About La vie moderne
Guest Curator: Ralph Rugoff
Artistic Director: Thierry Raspail
Artistic Production Manager: Thierry Prat
Since its creation in 1991, Thierry Raspail, artistic director of la Biennale de Lyon, has been inviting each guest curator to reflect on a word spanning three editions. La Biennale 2015 will start a new trilogy with the word “modern,” a word that Thierry Raspail gave to the Director of the Hayward Gallery in London, Ralph Rugoff. As the 2015 Guest Curator, Ralph Rugoff answered to this term with a statement for 2015: La vie moderne.
La vie moderne, by Ralph Rugoff
The 13th Biennale de Lyon, titled la vie moderne, will bring together artists from 28 different countries who explore the contradictory character of contemporary culture in varied regions of the world. Their work addresses the ways in which multifarious legacies of the “modern” era continue to colour and shape our perceptions as well as the salient scenarios and issues of everyday life. With acuity and wit, a desire to engage and provoke different ways of understanding, and an adventurousness in fashioning new forms and images, their work invites the public to reflect on and re-imagine our relationships to the present moment.
There is (unavoidably) an ironic dimension to this title la vie moderne, which evokes a more optimistic moment in history characterised by a confident faith in the “new,ˮ the virtues of progress, and the centrality of reason.
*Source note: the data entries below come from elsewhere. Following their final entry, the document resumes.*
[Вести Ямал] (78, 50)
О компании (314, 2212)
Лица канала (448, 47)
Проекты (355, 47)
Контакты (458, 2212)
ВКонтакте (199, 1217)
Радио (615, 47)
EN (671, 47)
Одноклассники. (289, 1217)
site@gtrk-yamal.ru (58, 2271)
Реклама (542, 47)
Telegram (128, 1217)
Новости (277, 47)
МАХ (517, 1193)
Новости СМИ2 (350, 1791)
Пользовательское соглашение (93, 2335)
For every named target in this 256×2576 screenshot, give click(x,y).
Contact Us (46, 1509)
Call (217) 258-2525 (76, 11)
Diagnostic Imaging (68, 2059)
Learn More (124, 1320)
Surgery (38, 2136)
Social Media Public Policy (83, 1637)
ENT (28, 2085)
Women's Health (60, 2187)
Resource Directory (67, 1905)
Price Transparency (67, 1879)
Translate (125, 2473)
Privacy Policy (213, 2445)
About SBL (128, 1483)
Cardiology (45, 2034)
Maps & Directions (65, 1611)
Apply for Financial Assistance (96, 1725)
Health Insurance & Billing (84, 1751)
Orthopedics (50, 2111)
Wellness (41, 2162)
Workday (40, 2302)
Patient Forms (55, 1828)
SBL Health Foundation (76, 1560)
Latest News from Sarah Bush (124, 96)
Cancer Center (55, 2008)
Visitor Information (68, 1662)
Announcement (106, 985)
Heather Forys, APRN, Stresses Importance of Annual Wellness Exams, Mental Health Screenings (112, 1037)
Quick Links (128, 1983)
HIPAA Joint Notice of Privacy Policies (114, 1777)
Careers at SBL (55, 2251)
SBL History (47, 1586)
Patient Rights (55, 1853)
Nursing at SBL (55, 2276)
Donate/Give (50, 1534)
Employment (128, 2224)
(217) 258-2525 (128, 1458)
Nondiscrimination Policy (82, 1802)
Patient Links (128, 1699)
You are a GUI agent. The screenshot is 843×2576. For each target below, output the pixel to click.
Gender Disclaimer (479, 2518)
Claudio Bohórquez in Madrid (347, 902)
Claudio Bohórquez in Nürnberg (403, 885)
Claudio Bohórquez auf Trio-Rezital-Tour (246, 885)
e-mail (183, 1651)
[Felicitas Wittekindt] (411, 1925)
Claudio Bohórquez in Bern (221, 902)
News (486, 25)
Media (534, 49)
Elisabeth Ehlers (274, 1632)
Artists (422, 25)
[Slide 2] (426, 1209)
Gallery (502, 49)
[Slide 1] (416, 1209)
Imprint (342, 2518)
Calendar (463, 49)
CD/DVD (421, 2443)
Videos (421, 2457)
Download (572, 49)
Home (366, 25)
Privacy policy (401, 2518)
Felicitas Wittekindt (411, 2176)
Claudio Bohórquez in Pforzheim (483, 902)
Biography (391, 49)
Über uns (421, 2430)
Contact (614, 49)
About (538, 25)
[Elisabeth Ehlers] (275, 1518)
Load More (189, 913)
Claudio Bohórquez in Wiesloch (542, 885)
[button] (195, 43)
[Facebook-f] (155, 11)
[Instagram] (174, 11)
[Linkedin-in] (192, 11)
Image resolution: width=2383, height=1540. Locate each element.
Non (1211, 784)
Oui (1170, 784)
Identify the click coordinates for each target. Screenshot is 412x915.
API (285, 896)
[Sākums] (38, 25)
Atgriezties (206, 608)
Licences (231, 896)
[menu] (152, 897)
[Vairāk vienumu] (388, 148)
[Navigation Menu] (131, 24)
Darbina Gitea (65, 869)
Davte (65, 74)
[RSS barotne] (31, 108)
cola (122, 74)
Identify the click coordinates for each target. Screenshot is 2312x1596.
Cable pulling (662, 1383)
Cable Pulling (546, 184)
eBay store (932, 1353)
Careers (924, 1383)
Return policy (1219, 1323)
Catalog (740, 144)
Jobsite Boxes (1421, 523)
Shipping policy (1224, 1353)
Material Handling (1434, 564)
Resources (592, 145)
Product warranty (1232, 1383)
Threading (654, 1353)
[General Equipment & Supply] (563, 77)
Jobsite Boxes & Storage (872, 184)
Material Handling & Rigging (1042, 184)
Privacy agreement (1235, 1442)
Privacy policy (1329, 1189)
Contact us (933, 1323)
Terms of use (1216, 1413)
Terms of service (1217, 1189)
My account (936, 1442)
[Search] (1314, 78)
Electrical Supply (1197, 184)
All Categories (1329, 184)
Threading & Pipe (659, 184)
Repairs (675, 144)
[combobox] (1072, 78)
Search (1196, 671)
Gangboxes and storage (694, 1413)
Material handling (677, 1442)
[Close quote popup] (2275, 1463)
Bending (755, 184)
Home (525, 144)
Today, when current events continually remind us that reason has a limited role in a world propelled by passionate and irrational convictions, the phrase “la vie moderneˮ seems like something of a period piece, a relic from another age. It thus evinces a decided ambiguity: to say something is “modernˮ imbues it with an aura of uncertainty—it suggests something haunted by history as well as forward-looking. It seems to me this ambiguity captures the changing character of our current relationships to time and history, which mark a significant departure from classic modernism’s pretense of suppressing or disguising its debts to the past and so concealing contradictions within its own character. Today it seems clear that there is no escape from history; instead our only choice is to engage with and repair its legacies.